On 13 March 1987, he touched the ground at world record distance at 192 metres (630 ft) at the World Cup official training on Velikanka bratov Gorišek
in Planica, Yugoslavia. On the next day he landed at 191 metres (627 ft) and only tied his personal best, as this jump was achieved in the repeated third round, after and because of the world record by Piotr Fijas.

===Coaching===
In 1995 Felder replaced Heinz Koch as the head coach of Austrian ski jumping team. He led Reinhard Schwarzenberger to third place in Four Hills Tournament, and Andreas Goldberger to victory in the 1995-96 World Cup, and a gold medal during the FIS Ski Flying World Championships 1996. In the following season he helped Goldberger win bronze medal during the FIS Nordic World Ski Championships 1997 in Trondheim.

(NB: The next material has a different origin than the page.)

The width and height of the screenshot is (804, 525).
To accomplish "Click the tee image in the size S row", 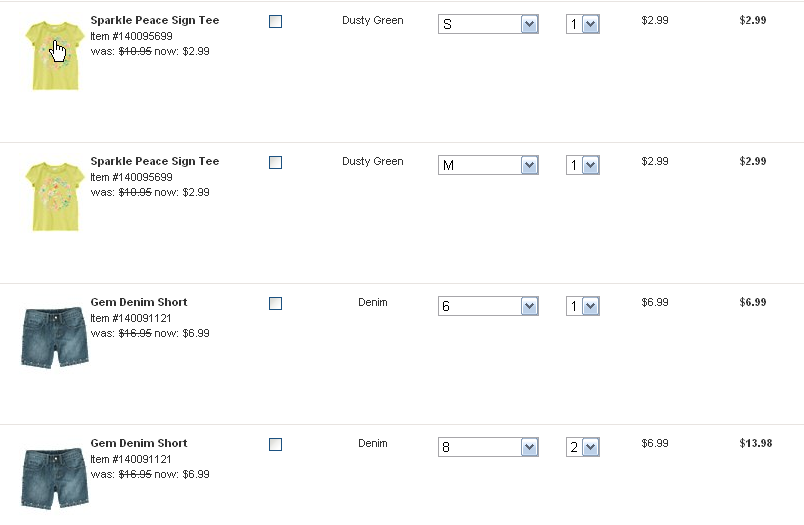I will click(55, 56).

After the end of the season Felder resigned. He became team's head coach once again in 2018, replacing Heinz Kuttin. With Felder as his coach, Stefan Kraft won bronze in Seefeld in 2019, and won the 2019-20 World Cup.

== World Cup ==

=== Standings ===

| Season | Overall | 4H | SF |
|---|---|---|---|
| 1979/80 | — | 112 | N/A |
| 1980/81 | 13 | 74 | N/A |
| 1981/82 | 14 | 55 | N/A |
| 1982/83 | 46 | — | N/A |
| 1983/84 | 15 | 10 | N/A |
| 1984/85 | 2nd place, silver medalist(s) | 6 | N/A |
| 1985/86 | 3rd place, bronze medalist(s) | 15 | N/A |
| 1986/87 | 3rd place, bronze medalist(s) | 12 | N/A |
| 1987/88 | 23 | 28 | N/A |
| 1988/89 | 14 | 19 | N/A |
| 1989/90 | 3rd place, bronze medalist(s) | 14 | N/A |
| 1990/91 | 1st place, gold medalist(s) | 2nd place, silver medalist(s) | 10 |
| 1991/92 | 3rd place, bronze medalist(s) | 6 | 3rd place, bronze medalist(s) |

=== Wins ===

| No. | Season | Date | Location | Hill | Size |
| 1 | 1984/85 | 8 December 1984 | CAN Thunder Bay | Big Thunder K89 | NH |
| 2 | 8 December 1984 | CAN Thunder Bay | Big Thunder K120 | LH |
| 3 | 15 December 1984 | USA Lake Placid | MacKenzie Intervale K114 | LH |
| 4 | 16 December 1984 | USA Lake Placid | MacKenzie Intervale K86 | NH |
| 5 | 3 March 1985 | FIN Lahti | Salpausselkä K113 | LH |
| 6 | 8 March 1985 | SWE Falun | Lugnet K112 | LH |
| 7 | 1985/86 | 15 February 1986 | NOR Vikersund | Vikersundbakken K155 | FH |
| 8 | 16 February 1986 | NOR Vikersund | Vikersundbakken K155 | FH |
| 9 | 23 February 1986 | SUI Engelberg | Gross-Titlis-Schanze K120 | LH |
| 10 | 1986/87 | 14 March 1987 | YUG Planica | Velikanka bratov Gorišek K185 | FH |
| 11 | 21 March 1987 | NOR Oslo | Holmenkollbakken K105 | LH |
| 12 | 1989/90 | 4 March 1990 | FIN Lahti | Salpausselkä K90 | NH |
| 13 | 7 March 1990 | SWE Örnsköldsvik | Paradiskullen K82 | NH |
| 14 | 17 March 1990 | NOR Raufoss | Lønnbergbakken K90 | NH |
| 15 | 1990/91 | 1 December 1990 | USA Lake Placid | MacKenzie Intervale K86 | NH |
| 16 | 8 December 1990 | CAN Thunder Bay | Big Thunder K90 | NH |
| 17 | 8 December 1990 | CAN Thunder Bay | Big Thunder K120 | LH |
| 18 | 1 January 1991 | GER Garmisch-Partenkirchen | Große Olympiaschanze K107 | LH |
| 19 | 6 January 1991 | AUT Bischofshofen | Paul-Ausserleitner-Schanze K111 | LH |
| 20 | 2 March 1991 | FIN Lahti | Salpausselkä K90 | NH |
| 21 | 3 March 1991 | FIN Lahti | Salpausselkä K114 | LH |
| 22 | 1991/92 | 1 January 1992 | GER Garmisch-Partenkirchen | Große Olympiaschanze K107 | LH |
| 23 | 17 January 1992 | SUI St. Moritz | Olympiaschanze K95 | NH |
| 24 | 19 January 1992 | SUI Engelberg | Gross-Titlis-Schanze K120 | LH |
| 25 | 29 March 1992 | SLO Planica | Bloudkova velikanka K120 | LH |

==Ski jumping world records==

| Date | Hill | Location | Metres | Feet |
|---|---|---|---|---|
| 9 March 1986 | Kulm K185 | Tauplitz/Bad Mitterndorf, Austria | 191 | 627 |
| 13 March 1987 | Velikanka bratov Gorišek K185 | Planica, Yugoslavia | 192 | 630 |

 Not recognized! Touched the ground at world record distance.